Porque podemos ganar una fortuna y sentirnos pobres.
Podemos alcanzar una meta y sentirnos vacíos.
Podemos subir hasta lo más alto y descubrir que estamos completamente solos.
Y también puede ocurrir lo contrario.
Podemos tener menos de lo que soñábamos y sentir que tenemos muchísimo.
Podemos atravesar una dificultad y descubrir una fortaleza que desconocíamos.
Podemos envejecer y, sin embargo, conservar una mirada joven sobre la vida.
De hecho, la investigación sobre envejecimiento psicológico sugiere que una actitud más positiva y optimista se relaciona con mejores resultados de salud y funcionamiento a lo largo del tiempo. La edad suma años; nuestra manera de vivirlos puede sumar vida.

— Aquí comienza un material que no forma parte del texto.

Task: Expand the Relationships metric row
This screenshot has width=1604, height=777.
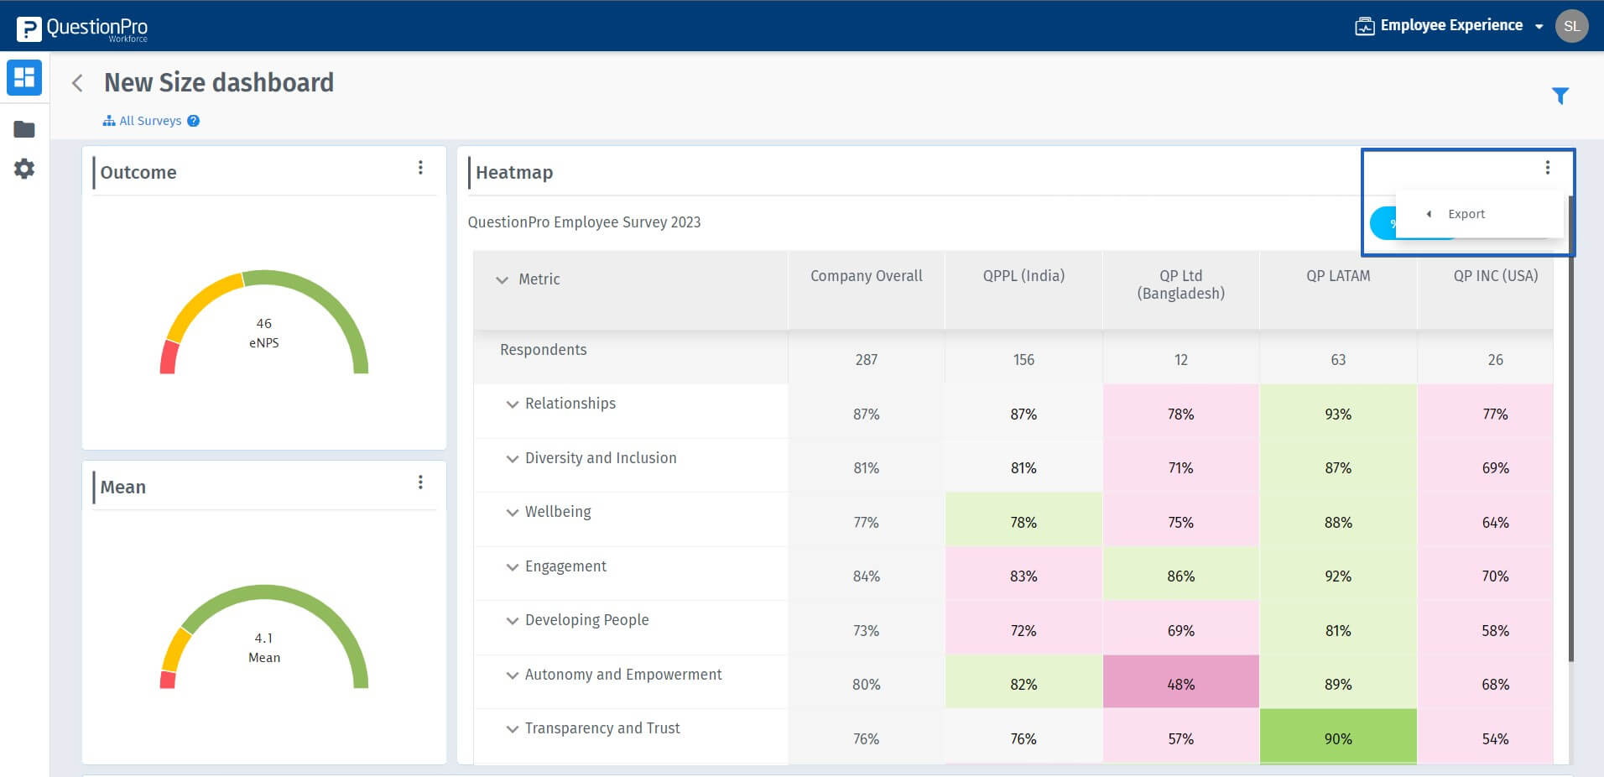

Quizá por eso deberíamos dejar de decir:
«Seré feliz cuando consiga…»
Y empezar a decir:
«Voy a aprender a ser feliz mientras camino hacia…»
Porque la felicidad no debería ser la medalla que recibimos al llegar a la meta. Puede ser la energía que nos ayuda a llegar.
Y entonces comprendemos que la fórmula estaba invertida.
No siempre es:
Éxito → felicidad.
Muchas veces puede ser:
Optimismo + vínculos + propósito + bienestar → mayor capacidad para afrontar la vida → mejores posibilidades de éxito.
Así que hoy, antes de perseguir otra meta, quizá deberíamos hacernos una pregunta diferente:
¿Qué puedo hacer hoy para sentirme un poco más vivo?
- Una conversación.
- Un abrazo.
- Una sonrisa.
- Un paseo.
- Un agradecimiento.
- Una mano tendida.
Porque quizá la felicidad no esté esperándonos al final del camino. Quizá lleve todo este tiempo caminando a nuestro lado. Y quizá el verdadero éxito consista, sencillamente, en darnos cuenta antes de llegar a la cima.